What you have to do — The whole listing below should be printed again exactly, with no images.

Material provided —
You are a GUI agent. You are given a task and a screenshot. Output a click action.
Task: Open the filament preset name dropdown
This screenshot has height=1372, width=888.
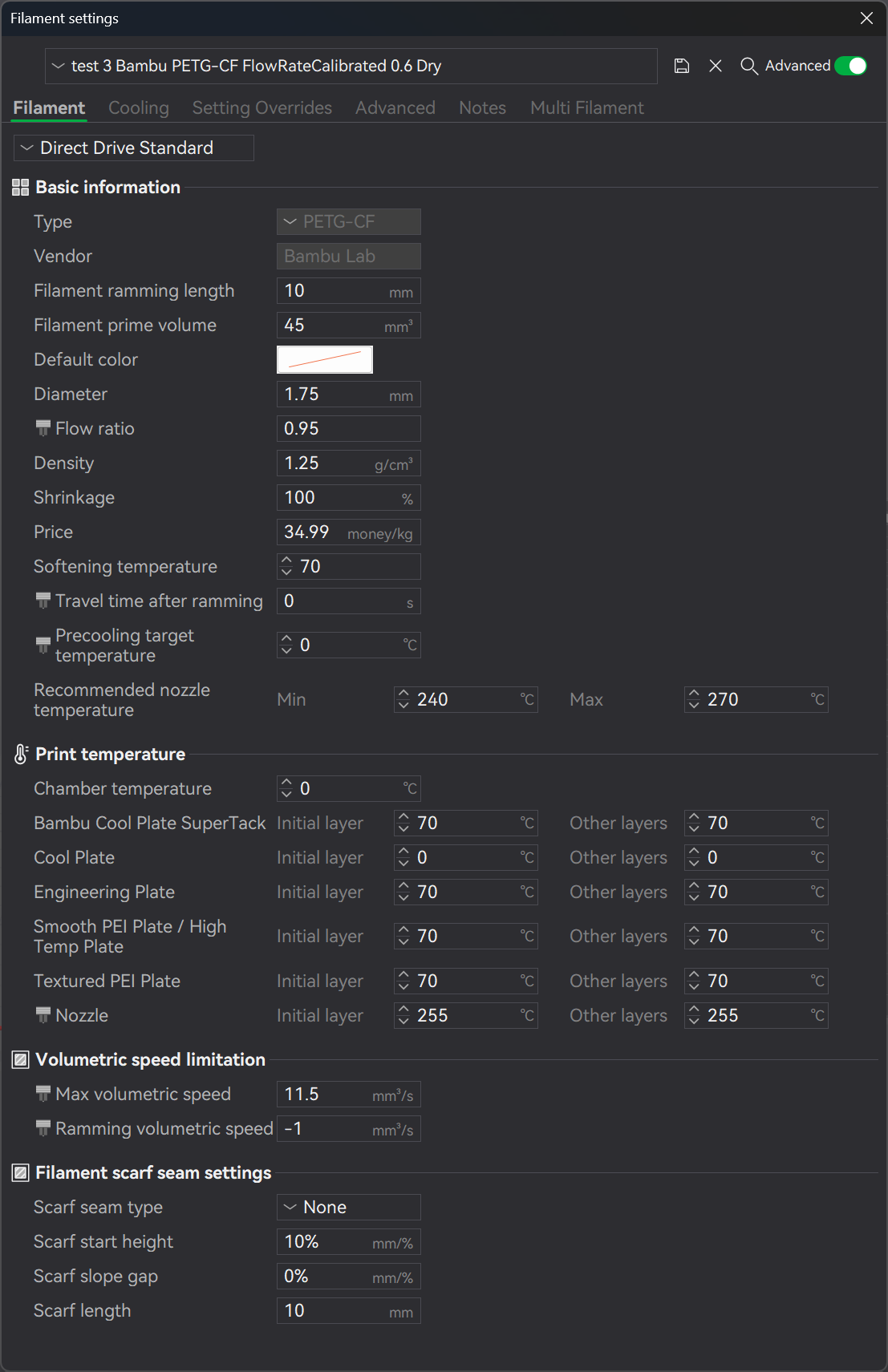pos(351,66)
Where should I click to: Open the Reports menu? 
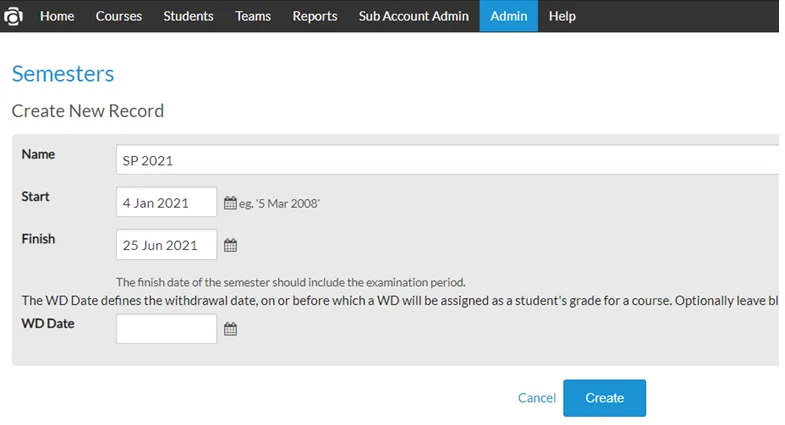(x=315, y=16)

Your solution —
You are a GUI agent. You are given a task and a screenshot. Output a click action.
Task: Open the filament preset name dropdown
This screenshot has height=1372, width=888.
pos(351,66)
Where should I click to: Open the Reports menu? 
(x=315, y=16)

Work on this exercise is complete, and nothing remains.